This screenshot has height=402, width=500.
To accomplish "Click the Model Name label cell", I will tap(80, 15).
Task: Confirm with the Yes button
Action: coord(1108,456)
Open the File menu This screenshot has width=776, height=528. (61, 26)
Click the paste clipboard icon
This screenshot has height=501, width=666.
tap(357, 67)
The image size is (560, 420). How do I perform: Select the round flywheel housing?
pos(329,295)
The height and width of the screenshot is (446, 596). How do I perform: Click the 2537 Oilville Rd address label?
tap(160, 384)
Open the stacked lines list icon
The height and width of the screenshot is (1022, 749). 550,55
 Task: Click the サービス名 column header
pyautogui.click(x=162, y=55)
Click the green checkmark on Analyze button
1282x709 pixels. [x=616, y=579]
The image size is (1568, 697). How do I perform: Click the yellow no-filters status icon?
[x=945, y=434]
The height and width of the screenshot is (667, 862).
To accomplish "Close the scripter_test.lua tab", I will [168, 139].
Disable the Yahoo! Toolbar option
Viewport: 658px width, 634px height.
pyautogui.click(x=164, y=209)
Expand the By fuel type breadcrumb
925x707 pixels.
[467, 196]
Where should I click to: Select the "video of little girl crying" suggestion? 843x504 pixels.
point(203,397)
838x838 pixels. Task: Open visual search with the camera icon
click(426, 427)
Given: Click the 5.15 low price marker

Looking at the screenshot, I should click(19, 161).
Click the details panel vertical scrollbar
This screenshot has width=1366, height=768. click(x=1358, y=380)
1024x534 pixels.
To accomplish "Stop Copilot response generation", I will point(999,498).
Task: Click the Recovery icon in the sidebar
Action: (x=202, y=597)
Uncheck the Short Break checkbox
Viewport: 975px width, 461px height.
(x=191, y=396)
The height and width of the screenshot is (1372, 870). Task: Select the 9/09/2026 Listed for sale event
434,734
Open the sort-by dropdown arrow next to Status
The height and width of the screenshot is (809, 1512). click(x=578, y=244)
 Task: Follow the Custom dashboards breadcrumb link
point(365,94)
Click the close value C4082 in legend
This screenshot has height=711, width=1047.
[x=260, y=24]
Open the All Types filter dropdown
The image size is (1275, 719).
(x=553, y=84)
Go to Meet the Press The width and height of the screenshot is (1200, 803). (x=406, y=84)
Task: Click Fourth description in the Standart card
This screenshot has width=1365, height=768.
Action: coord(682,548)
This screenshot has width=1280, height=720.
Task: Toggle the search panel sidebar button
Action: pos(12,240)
----------------------------------------
Instructions to follow –
Print the lines from the one containing "Task: Click Fourth" through the end of the material, word for word, and nothing else.

Response below –
Task: Click Fourth description in the Standart card
This screenshot has width=1365, height=768.
Action: coord(682,548)
This screenshot has width=1280, height=720.
Task: Toggle the search panel sidebar button
Action: pos(12,240)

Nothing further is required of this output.